Wirecard, the German financial services company in the midst of insolvency proceedings, has announced that it will be laying off 730 employees, more than 50% of its staff. The firm is planning to let go of 730 of the 1,300 workers at its Aschheim office, cutting its total number of employees down to 570.
In a statement, Michael Jaffé, the lawyer appointed to prepare Wirecard for dismantling so that it can be sold said, “The economic situation of Wirecard AG was and is extremely difficult in light of the lack of liquidity and the well-known scandalous circumstances,” which may have induced the massive lay-off that we are seeing.

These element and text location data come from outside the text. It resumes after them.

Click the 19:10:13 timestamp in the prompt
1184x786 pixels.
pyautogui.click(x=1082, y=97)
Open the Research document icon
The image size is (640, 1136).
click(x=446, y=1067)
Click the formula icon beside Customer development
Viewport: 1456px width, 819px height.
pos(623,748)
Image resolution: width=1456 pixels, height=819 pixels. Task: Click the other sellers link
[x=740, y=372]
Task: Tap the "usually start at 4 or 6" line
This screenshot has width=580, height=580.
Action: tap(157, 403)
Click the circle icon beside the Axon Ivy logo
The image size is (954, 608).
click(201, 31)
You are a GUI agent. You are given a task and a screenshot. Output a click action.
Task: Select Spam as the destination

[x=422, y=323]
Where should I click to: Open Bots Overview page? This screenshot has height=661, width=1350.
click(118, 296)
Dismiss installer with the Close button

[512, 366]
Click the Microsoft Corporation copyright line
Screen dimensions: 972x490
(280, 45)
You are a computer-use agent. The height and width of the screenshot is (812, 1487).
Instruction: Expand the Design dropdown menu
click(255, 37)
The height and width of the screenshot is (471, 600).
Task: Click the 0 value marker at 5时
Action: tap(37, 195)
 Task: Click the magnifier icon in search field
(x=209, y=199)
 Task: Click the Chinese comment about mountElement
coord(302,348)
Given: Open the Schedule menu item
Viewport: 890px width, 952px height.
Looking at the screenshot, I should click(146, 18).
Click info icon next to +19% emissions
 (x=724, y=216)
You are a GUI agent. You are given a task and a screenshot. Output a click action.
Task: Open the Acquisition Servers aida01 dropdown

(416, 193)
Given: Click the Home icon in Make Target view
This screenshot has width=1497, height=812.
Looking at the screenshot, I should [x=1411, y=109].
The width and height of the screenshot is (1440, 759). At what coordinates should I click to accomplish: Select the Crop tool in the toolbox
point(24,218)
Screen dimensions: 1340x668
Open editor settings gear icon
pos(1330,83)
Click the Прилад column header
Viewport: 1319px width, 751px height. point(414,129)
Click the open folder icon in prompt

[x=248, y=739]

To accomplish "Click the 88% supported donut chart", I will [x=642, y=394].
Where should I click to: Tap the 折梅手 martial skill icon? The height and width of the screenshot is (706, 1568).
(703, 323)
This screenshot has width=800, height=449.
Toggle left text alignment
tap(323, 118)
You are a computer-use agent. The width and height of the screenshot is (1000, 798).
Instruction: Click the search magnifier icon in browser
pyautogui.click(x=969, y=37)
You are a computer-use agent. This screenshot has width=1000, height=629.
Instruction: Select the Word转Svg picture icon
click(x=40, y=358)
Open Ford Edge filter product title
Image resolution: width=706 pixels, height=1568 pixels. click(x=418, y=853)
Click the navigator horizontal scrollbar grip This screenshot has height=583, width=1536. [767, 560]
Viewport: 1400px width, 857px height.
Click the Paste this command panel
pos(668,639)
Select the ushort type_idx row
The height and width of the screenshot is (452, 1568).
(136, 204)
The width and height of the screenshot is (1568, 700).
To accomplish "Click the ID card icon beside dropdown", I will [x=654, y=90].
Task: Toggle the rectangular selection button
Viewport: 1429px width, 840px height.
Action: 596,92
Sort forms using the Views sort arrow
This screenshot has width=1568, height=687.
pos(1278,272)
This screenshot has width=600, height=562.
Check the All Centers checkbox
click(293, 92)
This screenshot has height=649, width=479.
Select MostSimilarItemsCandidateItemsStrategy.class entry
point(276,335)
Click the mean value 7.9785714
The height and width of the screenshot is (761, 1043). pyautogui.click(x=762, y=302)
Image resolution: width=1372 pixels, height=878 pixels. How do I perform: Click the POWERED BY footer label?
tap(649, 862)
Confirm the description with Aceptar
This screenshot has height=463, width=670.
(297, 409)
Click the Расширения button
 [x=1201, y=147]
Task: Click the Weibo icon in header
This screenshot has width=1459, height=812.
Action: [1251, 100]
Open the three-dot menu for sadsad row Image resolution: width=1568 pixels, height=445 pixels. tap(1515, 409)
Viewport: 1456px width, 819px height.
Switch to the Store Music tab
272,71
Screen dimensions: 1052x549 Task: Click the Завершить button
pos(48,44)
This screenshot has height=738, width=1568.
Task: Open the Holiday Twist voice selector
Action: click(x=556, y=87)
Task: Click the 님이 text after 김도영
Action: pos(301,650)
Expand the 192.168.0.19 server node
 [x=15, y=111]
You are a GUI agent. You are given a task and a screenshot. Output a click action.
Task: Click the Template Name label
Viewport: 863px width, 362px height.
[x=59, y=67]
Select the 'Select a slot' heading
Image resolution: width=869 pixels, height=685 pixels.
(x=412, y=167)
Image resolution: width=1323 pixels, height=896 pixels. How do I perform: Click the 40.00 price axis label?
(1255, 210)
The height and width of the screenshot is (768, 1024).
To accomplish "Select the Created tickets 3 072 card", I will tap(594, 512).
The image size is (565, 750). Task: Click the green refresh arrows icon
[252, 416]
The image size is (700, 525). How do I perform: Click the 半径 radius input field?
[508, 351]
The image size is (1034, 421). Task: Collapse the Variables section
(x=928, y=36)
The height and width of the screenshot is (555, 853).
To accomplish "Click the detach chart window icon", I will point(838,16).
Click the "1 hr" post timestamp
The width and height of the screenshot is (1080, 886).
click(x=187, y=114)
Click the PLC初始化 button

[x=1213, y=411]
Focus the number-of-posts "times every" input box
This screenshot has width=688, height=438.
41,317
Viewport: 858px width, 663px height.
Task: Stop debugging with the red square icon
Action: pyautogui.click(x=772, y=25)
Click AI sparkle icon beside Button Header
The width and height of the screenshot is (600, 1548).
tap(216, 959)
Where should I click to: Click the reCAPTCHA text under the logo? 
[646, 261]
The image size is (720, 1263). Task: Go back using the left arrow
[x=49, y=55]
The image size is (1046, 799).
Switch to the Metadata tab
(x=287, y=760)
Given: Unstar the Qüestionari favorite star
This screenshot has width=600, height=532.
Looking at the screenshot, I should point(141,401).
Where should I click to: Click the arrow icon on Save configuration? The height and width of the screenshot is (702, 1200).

“The usual restructuring and cost-adjustment measures are therefore not sufficient,” said Jaffé, “as such a massive loss situation is not feasible at full cost in the insolvency proceedings.”
Subsequently, Wirecard administrators said that “far-reaching cuts” were mandatory if the firm wanted to “make any kind of continuation possible.”
The Wirecard scandal
Wirecard has been facing adversity since it came up $2.1 billion short in its latest audit. Since then, Wirecard’s former CEO, as well as three other top managers, have been taken into custody, it’s former COO, Jan Marsalek, went on the run, and the company filed for insolvency. Unfortunately, Wirecard’s accounting scandal affected its digital currency clients that relied on Wirecard to issue and provide service for their digital currency debit cards.
Recently, Wirex announced that Railsbank would be their new digital currency debit card issuer in the APAC region due to its former card issuer Wirecard’s insolvency. It was also revealed that Railsbank would be purchasing Wirecard’s U.K subsidiary and that the deal should be complete in November; and that Wirecard’s Brazilian business would be sold to PagSeguro Digital.
“It is particularly pleasing that the sale of Wirecard Brazil has been the first success with respect to the sale of assets,” said Jaffé, “because the framework conditions of the Wirecard insolvency proceedings have been, and still are, very difficult.”